Abstract 1930: Laser Lead Extraction in Adults with Congenital Heart Disease
Background: Adults with congenital heart disease (ACHD) constitute a rapidly growing population in whom pacemakers and defibrillators are increasingly utilized. A corresponding rise in lead extraction procedures is anticipated. We assessed the safety and feasibility of laser lead extraction in ACHD.
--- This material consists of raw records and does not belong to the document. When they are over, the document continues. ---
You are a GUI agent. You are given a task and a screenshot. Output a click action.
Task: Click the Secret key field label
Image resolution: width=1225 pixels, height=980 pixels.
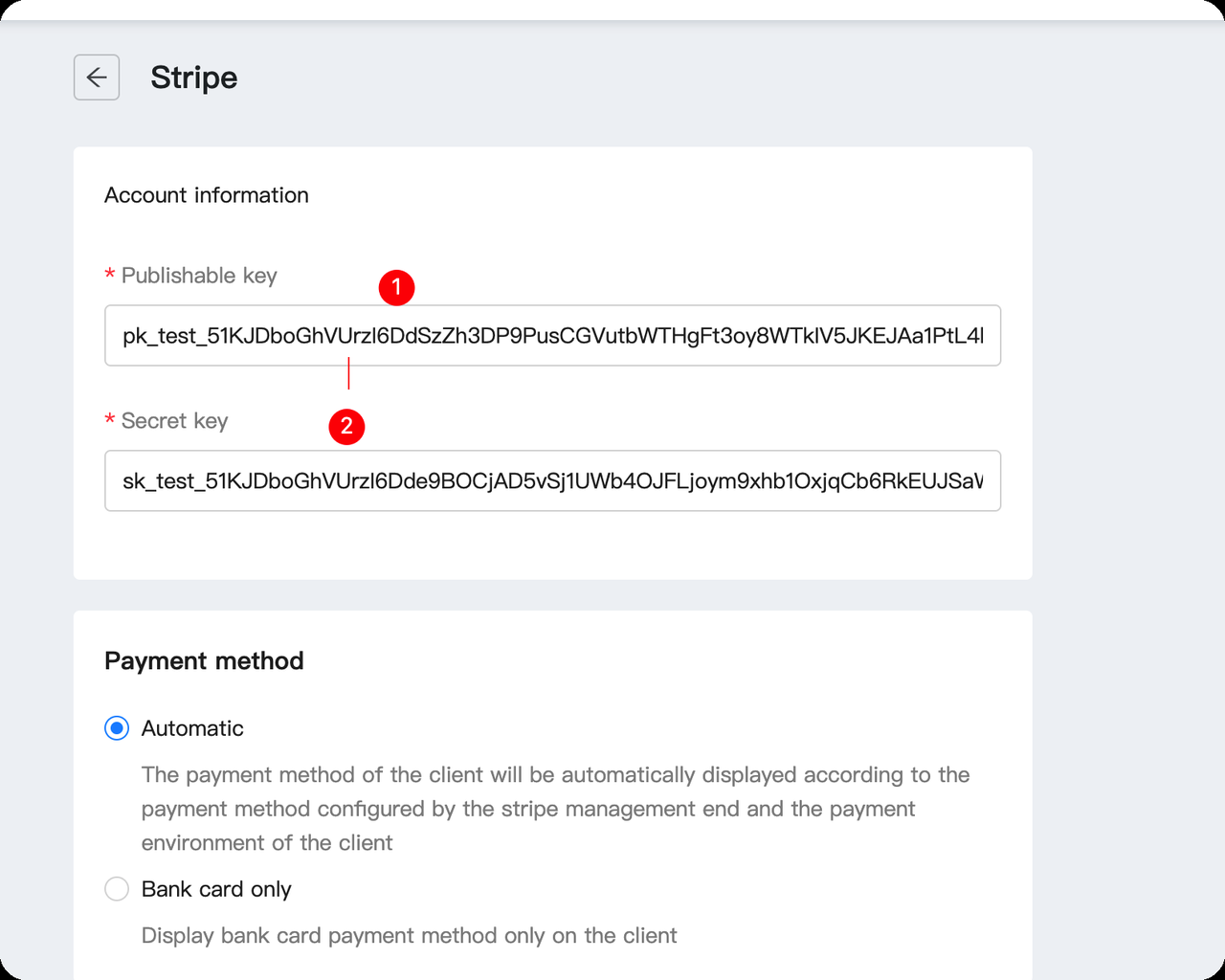pyautogui.click(x=175, y=421)
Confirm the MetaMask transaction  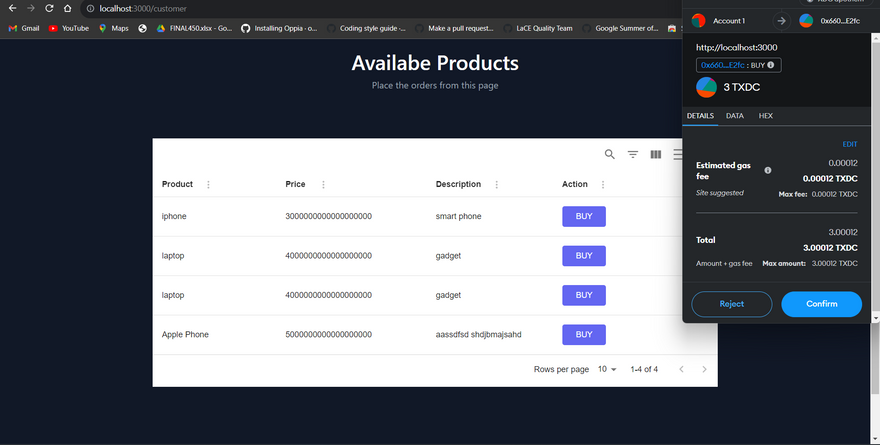coord(821,304)
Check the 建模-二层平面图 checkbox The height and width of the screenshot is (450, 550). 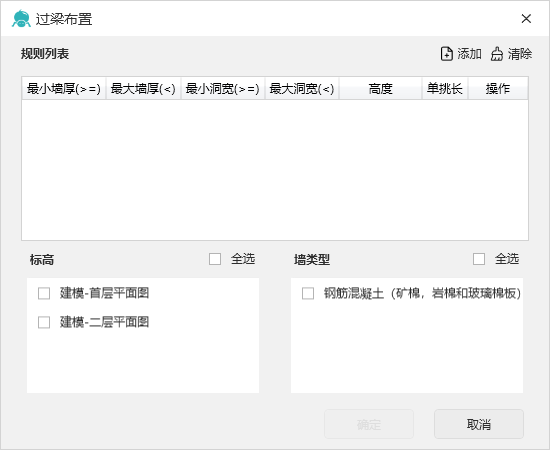(x=44, y=322)

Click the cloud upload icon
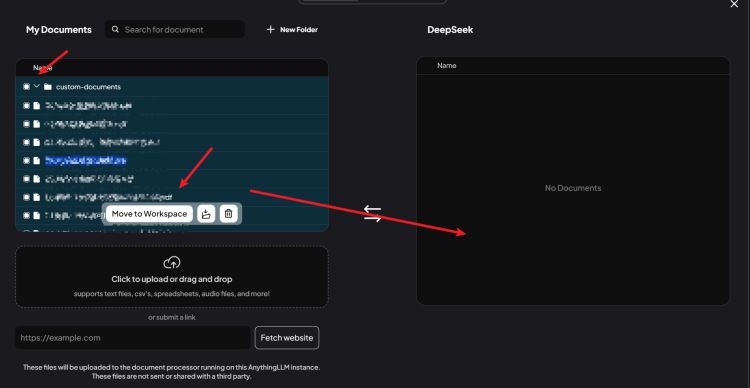click(x=172, y=262)
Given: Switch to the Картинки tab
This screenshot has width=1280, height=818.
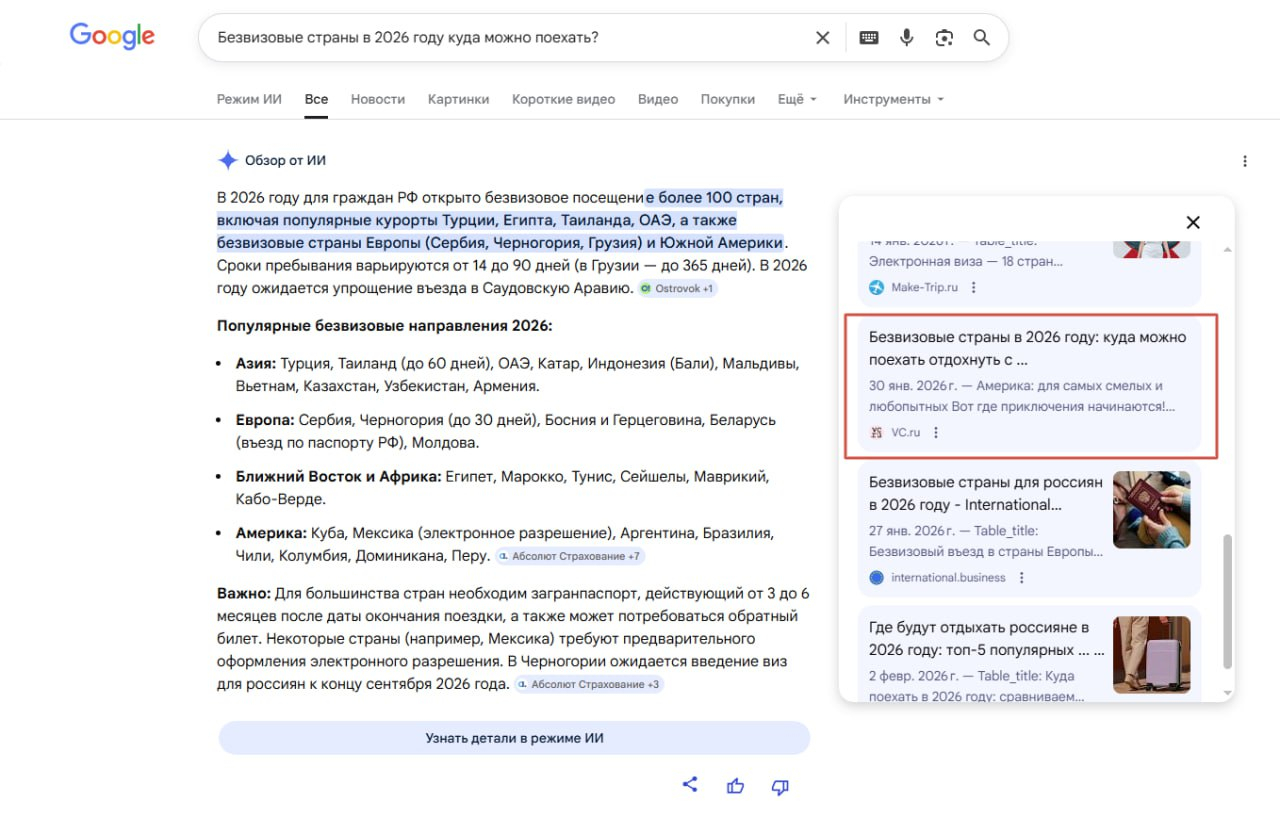Looking at the screenshot, I should coord(458,99).
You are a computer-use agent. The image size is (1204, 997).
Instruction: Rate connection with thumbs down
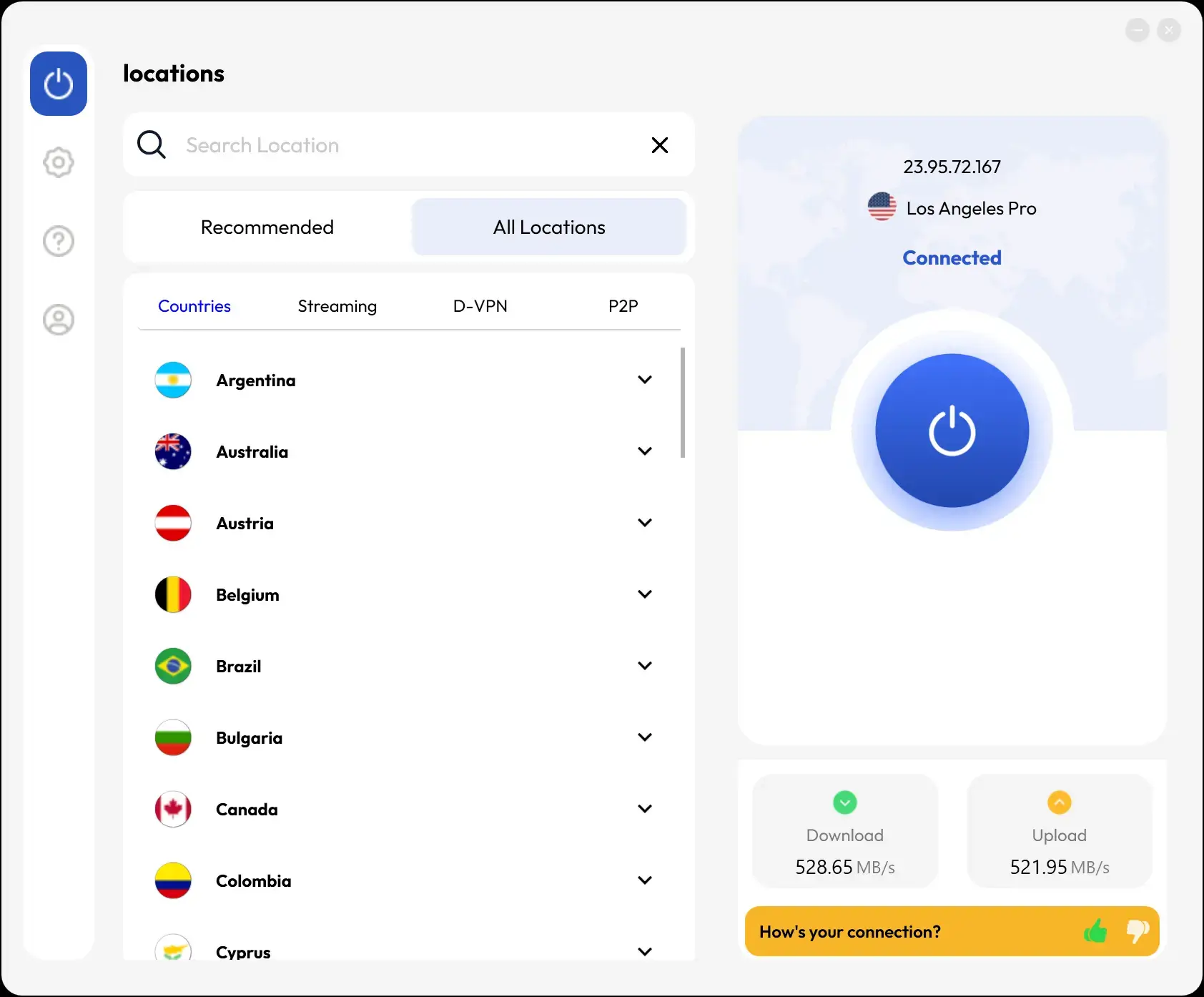(x=1138, y=931)
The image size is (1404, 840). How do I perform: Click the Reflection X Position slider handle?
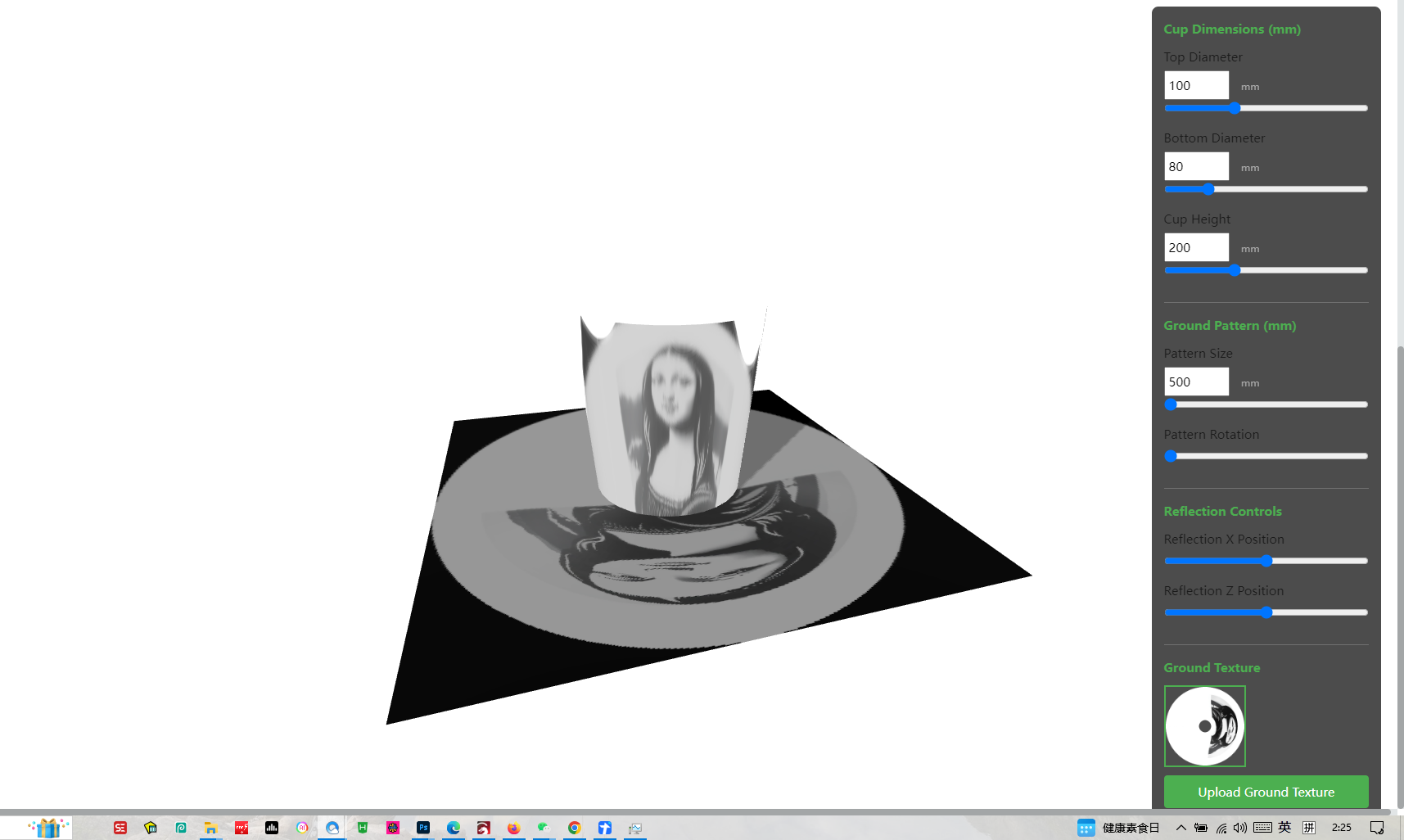click(x=1266, y=561)
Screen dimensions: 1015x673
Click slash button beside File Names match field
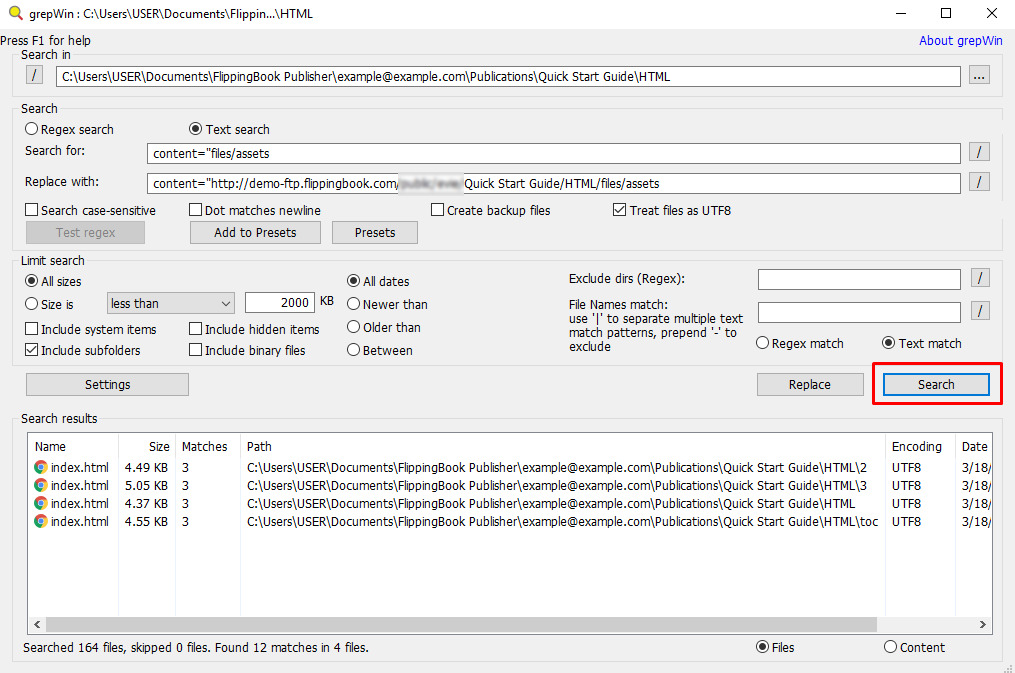coord(980,311)
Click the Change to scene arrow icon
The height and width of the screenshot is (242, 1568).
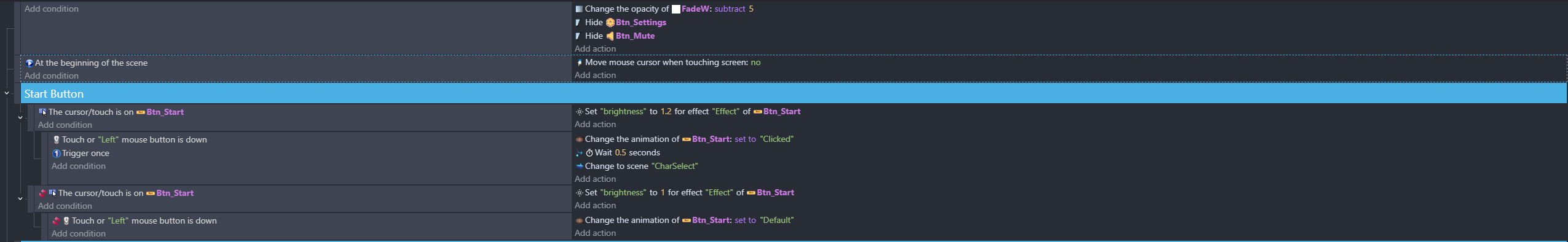click(579, 166)
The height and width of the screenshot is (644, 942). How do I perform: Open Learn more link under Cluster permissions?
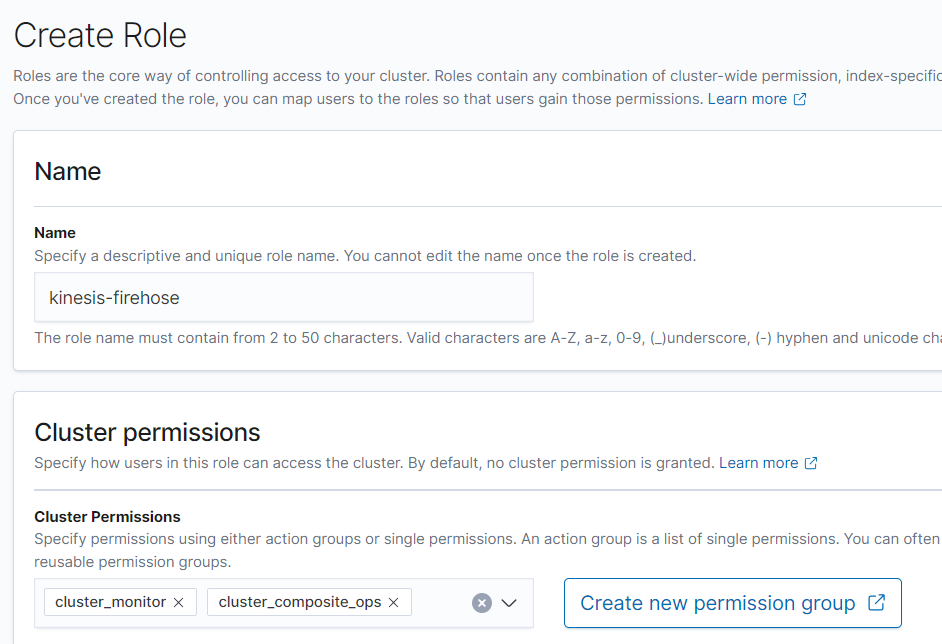click(x=758, y=463)
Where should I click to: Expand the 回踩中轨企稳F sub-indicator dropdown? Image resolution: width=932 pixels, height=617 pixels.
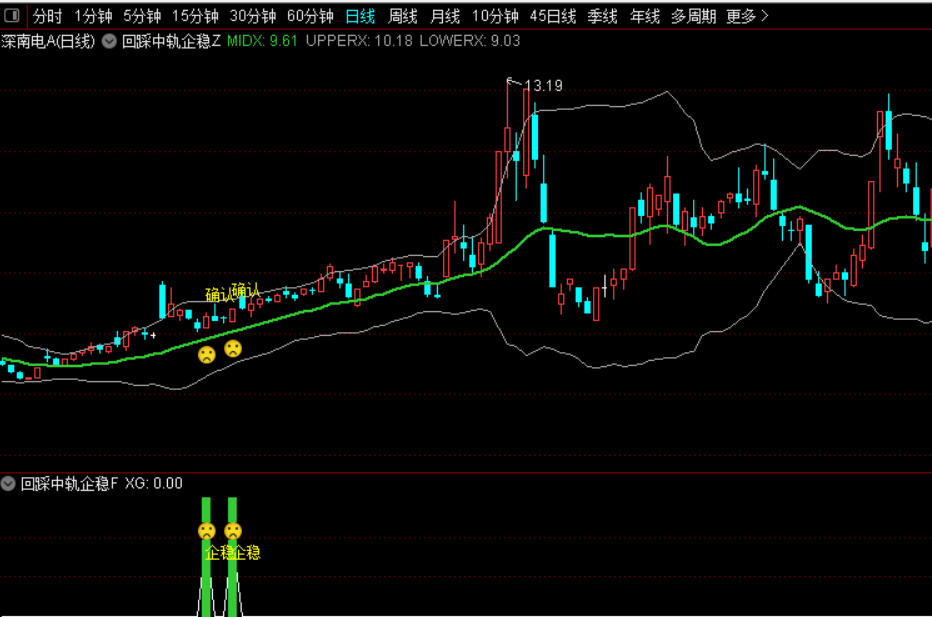point(8,483)
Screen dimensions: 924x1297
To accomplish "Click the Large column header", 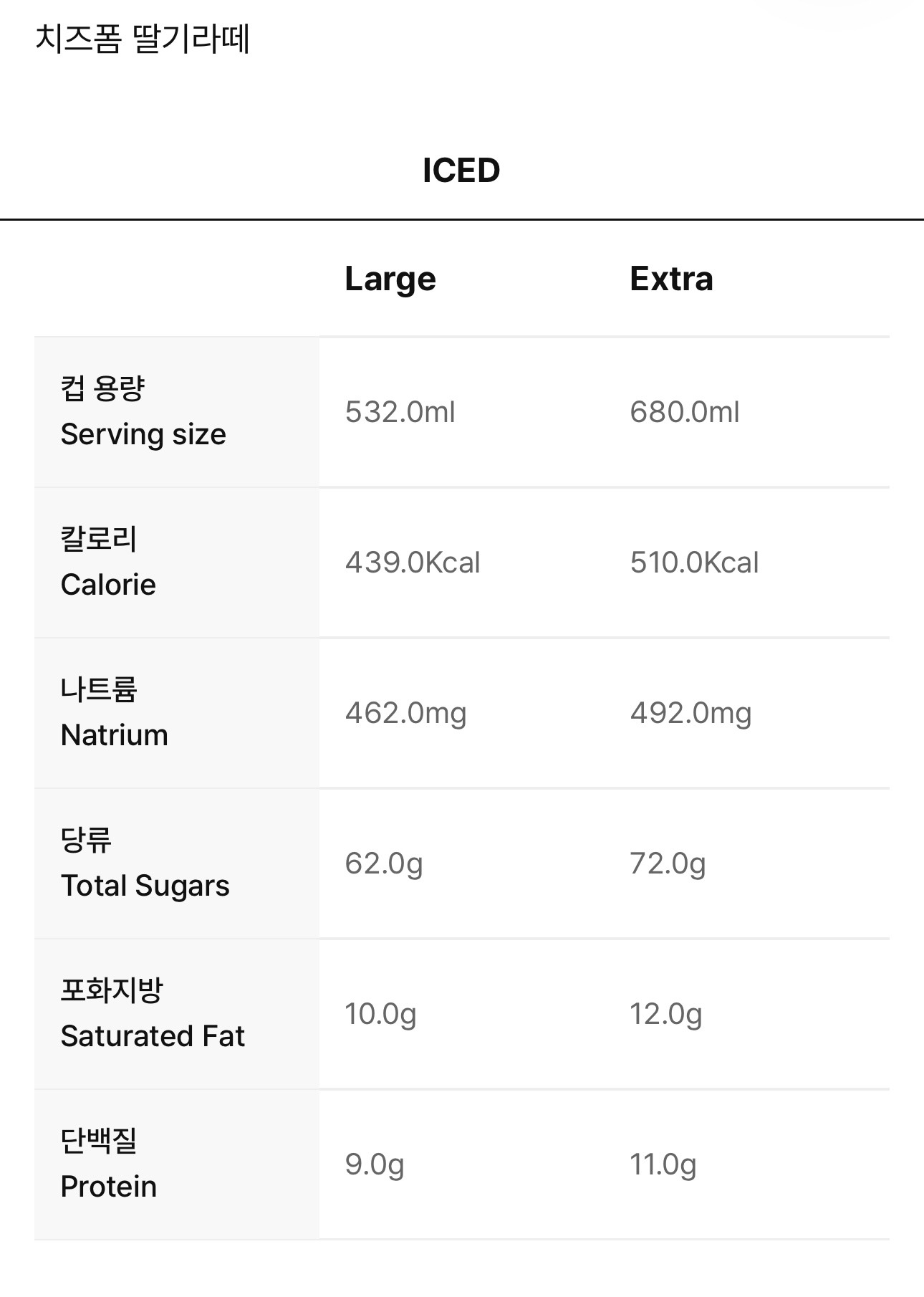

Methods and Results: A total of 270 leads were targeted for laser extraction (Spectranectics, Colorado Springs, CO) at the Montreal Heart Institute in 175 patients between September 2000 and August 2005. In ACHD, 23 leads (5 atrial, 15 ventricular pacing, and 3 defibrillator leads) were targeted in 16 patients with the following diagnoses: TOF (N = 6), D-TGA with Mustard baffle (N = 2), L-TGA (N = 2), surgically repaired ASD (N = 2), surgically repaired LVOT obstruction (N = 2), and surgically repaired VSD (N = 2). Indications were infection in 44%, dysfunction in 25%, upgrade in 25%, and pain in 6%. Patients with ACHD were younger at the time of extraction (43.0 ± 13.5 versus 63.7 ± 14.7 years, P < 0.0001) but comparable with regards to gender, weight, indication for device implantation, indication for extraction, number of targeted leads, lead type, and side of implantation. An active fixation mechanism was present in a higher proportion of leads in ACHD (48% versus 31%, P < 0.0434). In patients with and without ACHD, lead age at extraction was 9.0 ± 5.2 versus 7.7 ± 5.2 years (P = 0.2713). Overall, 21 of 23 leads (91%) were successfully extracted in ACHD compared to 220 of 247 leads (89%) in patients without ACHD (P = 0.7405). One major complication (6.3%) occurred in a patient with ACHD (tricuspid valve laceration requiring surgical repair) compared to 5 major (3.0%) and 8 minor (5.0%) complications in patients without ACHD. Thus, presence of ACHD did not modulate procedural success [OR 1.3, 95% CI (0.3, 5.8), P = 0.7411] or complications [OR 1.0, 95% CI (0.2, 4.4), P = 0.9728]. However, the median procedural time was 27 minutes longer in patients with ACHD (127 versus 100 minutes, P = 0.0595).
Conclusion: In selected patients with ACHD, laser lead extraction may be performed with a safety and efficacy profile comparable to patients without ACHD.